Department of Medicine, University of Louisville, Louisville, KY 40202, USA.
J Immunol. 2011 Jul 1;187(1):391-400. doi: 10.4049/jimmunol.1003112. Epub 2011 Jun 3.
The role of exocytosis in the human neutrophil respiratory burst was determined using a fusion protein (TAT-SNAP-23) containing the HIV transactivator of transcription (TAT) cell-penetrating sequence and the N-terminal SNARE domain of synaptosome-associated protein-23 (SNAP-23). This agent inhibited stimulated exocytosis of secretory vesicles and gelatinase and specific granules but not azurophil granules. GST pulldown showed that TAT-SNAP-23 bound to the combination of vesicle-associated membrane protein-2 and syntaxin-4 but not to either individually. TAT-SNAP-23 reduced phagocytosis-stimulated hydrogen peroxide production by 60% without affecting phagocytosis or generation of HOCl within phagosomes. TAT-SNAP-23 had no effect on fMLF-stimulated superoxide release but significantly inhibited priming of this response by TNF-α and platelet-activating factor. Pretreatment with TAT-SNAP-23 inhibited the increase in plasma membrane expression of gp91(phox) in TNF-α-primed neutrophils, whereas TNF-α activation of ERK1/2 and p38 MAPK was not affected. The data demonstrate that neutrophil granule exocytosis contributes to phagocytosis-induced respiratory burst activity and plays a critical role in priming of the respiratory burst by increasing expression of membrane components of the NADPH oxidase.

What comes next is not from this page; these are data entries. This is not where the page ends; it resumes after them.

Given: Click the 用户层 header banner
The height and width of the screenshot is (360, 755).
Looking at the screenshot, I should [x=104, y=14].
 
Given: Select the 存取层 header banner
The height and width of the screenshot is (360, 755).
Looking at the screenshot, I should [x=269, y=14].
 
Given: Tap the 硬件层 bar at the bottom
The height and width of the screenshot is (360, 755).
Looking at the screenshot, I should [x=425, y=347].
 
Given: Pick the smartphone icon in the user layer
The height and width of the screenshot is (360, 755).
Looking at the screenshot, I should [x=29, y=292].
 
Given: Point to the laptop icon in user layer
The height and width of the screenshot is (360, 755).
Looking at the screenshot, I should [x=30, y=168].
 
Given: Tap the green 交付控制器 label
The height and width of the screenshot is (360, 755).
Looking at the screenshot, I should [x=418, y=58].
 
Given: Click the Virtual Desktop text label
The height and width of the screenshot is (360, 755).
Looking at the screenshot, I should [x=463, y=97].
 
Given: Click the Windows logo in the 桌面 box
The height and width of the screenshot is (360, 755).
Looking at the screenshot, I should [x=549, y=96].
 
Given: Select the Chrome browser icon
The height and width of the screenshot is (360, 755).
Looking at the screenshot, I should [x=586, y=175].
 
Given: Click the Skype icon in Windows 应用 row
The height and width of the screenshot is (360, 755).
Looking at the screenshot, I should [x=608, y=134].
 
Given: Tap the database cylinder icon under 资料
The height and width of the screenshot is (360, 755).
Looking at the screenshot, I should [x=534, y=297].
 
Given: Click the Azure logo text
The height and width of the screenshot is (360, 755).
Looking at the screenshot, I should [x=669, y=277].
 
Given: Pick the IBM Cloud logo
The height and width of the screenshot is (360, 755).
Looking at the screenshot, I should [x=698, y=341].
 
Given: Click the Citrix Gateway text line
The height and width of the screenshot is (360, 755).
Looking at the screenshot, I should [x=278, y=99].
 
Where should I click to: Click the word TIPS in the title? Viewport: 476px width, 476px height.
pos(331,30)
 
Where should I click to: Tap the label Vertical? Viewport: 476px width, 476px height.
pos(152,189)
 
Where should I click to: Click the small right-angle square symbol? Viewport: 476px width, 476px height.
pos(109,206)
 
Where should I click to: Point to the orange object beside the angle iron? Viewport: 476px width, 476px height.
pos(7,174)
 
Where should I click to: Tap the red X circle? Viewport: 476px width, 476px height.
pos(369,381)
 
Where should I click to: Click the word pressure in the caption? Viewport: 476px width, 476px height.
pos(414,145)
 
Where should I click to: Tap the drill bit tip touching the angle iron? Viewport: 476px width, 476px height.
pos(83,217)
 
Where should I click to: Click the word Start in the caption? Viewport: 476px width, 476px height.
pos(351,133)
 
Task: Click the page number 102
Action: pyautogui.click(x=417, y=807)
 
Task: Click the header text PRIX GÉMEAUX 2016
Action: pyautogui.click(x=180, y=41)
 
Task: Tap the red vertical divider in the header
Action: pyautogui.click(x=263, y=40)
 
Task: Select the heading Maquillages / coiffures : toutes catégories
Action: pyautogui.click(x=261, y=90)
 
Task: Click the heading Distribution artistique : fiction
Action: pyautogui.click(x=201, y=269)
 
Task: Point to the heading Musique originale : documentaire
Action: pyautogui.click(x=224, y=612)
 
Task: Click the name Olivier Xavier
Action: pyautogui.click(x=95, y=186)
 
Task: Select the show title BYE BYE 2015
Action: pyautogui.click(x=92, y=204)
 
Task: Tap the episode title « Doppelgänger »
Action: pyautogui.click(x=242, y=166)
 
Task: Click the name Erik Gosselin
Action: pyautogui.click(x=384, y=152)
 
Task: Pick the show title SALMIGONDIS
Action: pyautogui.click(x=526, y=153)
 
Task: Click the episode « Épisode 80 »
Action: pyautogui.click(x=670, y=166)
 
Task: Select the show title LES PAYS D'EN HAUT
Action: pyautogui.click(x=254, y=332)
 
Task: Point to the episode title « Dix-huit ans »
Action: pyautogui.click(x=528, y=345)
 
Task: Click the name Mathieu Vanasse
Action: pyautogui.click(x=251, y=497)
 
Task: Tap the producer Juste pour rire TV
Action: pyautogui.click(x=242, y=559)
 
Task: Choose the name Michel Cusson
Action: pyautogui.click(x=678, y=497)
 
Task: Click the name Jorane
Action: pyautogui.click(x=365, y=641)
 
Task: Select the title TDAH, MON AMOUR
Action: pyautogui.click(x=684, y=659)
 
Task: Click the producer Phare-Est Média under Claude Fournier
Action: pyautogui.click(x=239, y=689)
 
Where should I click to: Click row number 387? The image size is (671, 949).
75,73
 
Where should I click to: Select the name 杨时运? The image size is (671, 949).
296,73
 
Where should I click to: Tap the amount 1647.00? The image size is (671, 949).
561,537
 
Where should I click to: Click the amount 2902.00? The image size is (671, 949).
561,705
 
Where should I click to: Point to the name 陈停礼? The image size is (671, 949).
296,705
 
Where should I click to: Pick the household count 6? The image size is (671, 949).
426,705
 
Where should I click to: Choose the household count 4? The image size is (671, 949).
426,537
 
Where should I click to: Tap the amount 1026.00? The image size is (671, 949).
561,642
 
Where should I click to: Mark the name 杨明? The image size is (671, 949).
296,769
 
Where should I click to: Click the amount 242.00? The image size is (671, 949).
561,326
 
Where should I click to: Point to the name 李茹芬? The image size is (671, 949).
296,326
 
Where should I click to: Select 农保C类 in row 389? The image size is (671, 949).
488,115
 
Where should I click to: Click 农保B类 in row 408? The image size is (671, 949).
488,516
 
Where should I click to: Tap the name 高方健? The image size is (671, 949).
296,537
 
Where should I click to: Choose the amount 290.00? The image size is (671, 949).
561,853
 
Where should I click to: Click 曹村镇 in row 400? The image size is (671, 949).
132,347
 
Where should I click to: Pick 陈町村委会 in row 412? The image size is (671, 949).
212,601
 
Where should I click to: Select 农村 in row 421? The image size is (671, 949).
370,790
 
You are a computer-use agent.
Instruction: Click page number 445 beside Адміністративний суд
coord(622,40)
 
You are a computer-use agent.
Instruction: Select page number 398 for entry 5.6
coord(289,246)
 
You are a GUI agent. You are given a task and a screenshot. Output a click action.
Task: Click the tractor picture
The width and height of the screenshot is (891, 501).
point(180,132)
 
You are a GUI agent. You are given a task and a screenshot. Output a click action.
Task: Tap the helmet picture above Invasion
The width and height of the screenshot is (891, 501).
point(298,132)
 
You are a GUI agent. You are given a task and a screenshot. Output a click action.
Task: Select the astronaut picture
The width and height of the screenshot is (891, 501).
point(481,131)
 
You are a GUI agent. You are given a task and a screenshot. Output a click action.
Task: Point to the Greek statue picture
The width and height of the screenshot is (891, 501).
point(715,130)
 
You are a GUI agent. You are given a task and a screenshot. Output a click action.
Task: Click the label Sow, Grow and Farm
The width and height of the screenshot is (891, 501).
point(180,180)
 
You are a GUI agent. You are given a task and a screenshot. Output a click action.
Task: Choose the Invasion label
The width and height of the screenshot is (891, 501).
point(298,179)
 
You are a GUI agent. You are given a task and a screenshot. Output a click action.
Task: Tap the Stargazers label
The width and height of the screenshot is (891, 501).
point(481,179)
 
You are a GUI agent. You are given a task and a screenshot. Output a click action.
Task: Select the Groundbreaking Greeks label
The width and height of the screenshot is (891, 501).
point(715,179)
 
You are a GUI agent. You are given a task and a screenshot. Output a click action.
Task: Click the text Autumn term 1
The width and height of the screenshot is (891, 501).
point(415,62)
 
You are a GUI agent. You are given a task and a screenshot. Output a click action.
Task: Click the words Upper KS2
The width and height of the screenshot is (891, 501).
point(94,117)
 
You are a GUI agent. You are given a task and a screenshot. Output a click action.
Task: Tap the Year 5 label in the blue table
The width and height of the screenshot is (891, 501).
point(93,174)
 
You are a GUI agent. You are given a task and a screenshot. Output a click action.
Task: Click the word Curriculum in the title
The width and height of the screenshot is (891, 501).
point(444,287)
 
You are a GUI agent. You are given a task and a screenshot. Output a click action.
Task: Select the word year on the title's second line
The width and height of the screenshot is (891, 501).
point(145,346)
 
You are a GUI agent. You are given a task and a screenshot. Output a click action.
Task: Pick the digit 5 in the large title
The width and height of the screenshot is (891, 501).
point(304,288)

采用含有 HIV 转录激活因子(TAT)细胞穿透序列和突触相关蛋白-23(SNAP-23)N 端 SNARE 结构域的融合蛋白(TAT-SNAP-23)来确定胞吐作用在人类中性粒细胞呼吸爆发中的作用。该试剂抑制了分泌囊泡和明胶酶以及特异性颗粒的刺激胞吐作用,但不抑制嗜中性颗粒的胞吐作用。GST 下拉显示 TAT-SNAP-23 与囊泡相关膜蛋白-2 和突触融合蛋白-4 的复合物结合,但不与任一个单独结合。TAT-SNAP-23 使吞噬作用刺激的过氧化氢产生减少了 60%,而不影响吞噬作用或吞噬体中 HOCl 的生成。TAT-SNAP-23 对 fMLF 刺激的超氧化物释放没有影响,但显著抑制了 TNF-α 和血小板激活因子对该反应的引发作用。TAT-SNAP-23 的预处理抑制了 TNF-α 引发的中性粒细胞中 gp91(phox)质膜表达的增加,而 TNF-α 对 ERK1/2 和 p38 MAPK 的激活没有影响。数据表明,中性粒细胞颗粒胞吐作用有助于吞噬作用诱导的呼吸爆发活性,并通过增加 NADPH 氧化酶的膜成分表达在呼吸爆发的引发中起关键作用。